§ **STATED PROBLEM**
Reproduce the data below word for word, keeping every line as it appears.

[start of INPUT FOR THIS TASK]

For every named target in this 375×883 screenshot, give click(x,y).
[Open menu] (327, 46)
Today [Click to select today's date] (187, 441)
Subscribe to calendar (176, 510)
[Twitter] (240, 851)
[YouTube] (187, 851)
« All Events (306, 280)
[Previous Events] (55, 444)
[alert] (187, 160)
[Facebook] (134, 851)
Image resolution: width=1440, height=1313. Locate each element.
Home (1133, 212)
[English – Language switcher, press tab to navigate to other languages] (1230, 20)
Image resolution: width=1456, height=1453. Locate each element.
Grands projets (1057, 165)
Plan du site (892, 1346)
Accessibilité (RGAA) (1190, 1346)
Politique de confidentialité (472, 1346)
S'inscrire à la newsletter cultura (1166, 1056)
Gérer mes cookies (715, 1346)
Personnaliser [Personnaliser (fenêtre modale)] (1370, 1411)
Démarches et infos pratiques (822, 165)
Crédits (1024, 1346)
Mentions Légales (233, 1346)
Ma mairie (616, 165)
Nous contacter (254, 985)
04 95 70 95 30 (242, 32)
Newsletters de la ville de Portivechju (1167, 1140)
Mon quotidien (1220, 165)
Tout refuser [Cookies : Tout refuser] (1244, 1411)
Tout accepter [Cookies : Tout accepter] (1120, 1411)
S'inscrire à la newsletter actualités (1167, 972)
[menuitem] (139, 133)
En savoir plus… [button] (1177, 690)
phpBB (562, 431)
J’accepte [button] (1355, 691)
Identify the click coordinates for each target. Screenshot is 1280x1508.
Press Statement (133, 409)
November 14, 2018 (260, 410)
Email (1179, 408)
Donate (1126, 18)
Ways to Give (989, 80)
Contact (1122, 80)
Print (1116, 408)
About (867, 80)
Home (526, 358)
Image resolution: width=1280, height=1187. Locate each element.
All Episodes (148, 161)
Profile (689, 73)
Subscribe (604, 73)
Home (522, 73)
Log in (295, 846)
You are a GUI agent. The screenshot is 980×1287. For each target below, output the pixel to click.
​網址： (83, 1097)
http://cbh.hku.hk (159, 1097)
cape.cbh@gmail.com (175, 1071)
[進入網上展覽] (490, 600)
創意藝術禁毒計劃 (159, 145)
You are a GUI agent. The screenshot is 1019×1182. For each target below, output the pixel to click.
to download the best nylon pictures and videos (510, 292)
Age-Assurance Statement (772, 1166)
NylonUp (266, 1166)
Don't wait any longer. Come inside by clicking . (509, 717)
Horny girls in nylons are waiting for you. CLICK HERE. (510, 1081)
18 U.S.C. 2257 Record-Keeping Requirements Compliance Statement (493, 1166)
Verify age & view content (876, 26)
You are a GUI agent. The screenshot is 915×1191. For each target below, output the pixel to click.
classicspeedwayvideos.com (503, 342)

[end of INPUT FOR THIS TASK]

§ **CORRECT OUTPUT**
For every named target in this 375×883 screenshot, give click(x,y).
[Open menu] (327, 46)
Today [Click to select today's date] (187, 441)
Subscribe to calendar (176, 510)
[Twitter] (240, 851)
[YouTube] (187, 851)
« All Events (306, 280)
[Previous Events] (55, 444)
[alert] (187, 160)
[Facebook] (134, 851)
Image resolution: width=1440, height=1313. Locate each element.
Home (1133, 212)
[English – Language switcher, press tab to navigate to other languages] (1230, 20)
Image resolution: width=1456, height=1453. Locate each element.
Grands projets (1057, 165)
Plan du site (892, 1346)
Accessibilité (RGAA) (1190, 1346)
Politique de confidentialité (472, 1346)
S'inscrire à la newsletter cultura (1166, 1056)
Gérer mes cookies (715, 1346)
Personnaliser [Personnaliser (fenêtre modale)] (1370, 1411)
Démarches et infos pratiques (822, 165)
Crédits (1024, 1346)
Mentions Légales (233, 1346)
Ma mairie (616, 165)
Nous contacter (254, 985)
04 95 70 95 30 (242, 32)
Newsletters de la ville de Portivechju (1167, 1140)
Mon quotidien (1220, 165)
Tout refuser [Cookies : Tout refuser] (1244, 1411)
Tout accepter [Cookies : Tout accepter] (1120, 1411)
S'inscrire à la newsletter actualités (1167, 972)
[menuitem] (139, 133)
En savoir plus… [button] (1177, 690)
phpBB (562, 431)
J’accepte [button] (1355, 691)
Identify the click coordinates for each target. Screenshot is 1280x1508.
Press Statement (133, 409)
November 14, 2018 (260, 410)
Email (1179, 408)
Donate (1126, 18)
Ways to Give (989, 80)
Contact (1122, 80)
Print (1116, 408)
About (867, 80)
Home (526, 358)
Image resolution: width=1280, height=1187. Locate each element.
All Episodes (148, 161)
Profile (689, 73)
Subscribe (604, 73)
Home (522, 73)
Log in (295, 846)
You are a GUI agent. The screenshot is 980×1287. For each target below, output the pixel to click.
​網址： (83, 1097)
http://cbh.hku.hk (159, 1097)
cape.cbh@gmail.com (175, 1071)
[進入網上展覽] (490, 600)
創意藝術禁毒計劃 (159, 145)
You are a GUI agent. The screenshot is 1019×1182. For each target below, output the pixel to click.
to download the best nylon pictures and videos (510, 292)
Age-Assurance Statement (772, 1166)
NylonUp (266, 1166)
Don't wait any longer. Come inside by clicking . (509, 717)
Horny girls in nylons are waiting for you. CLICK HERE. (510, 1081)
18 U.S.C. 2257 Record-Keeping Requirements Compliance Statement (493, 1166)
Verify age & view content (876, 26)
You are a GUI agent. The screenshot is 915×1191. For each target below, output the pixel to click.
classicspeedwayvideos.com (503, 342)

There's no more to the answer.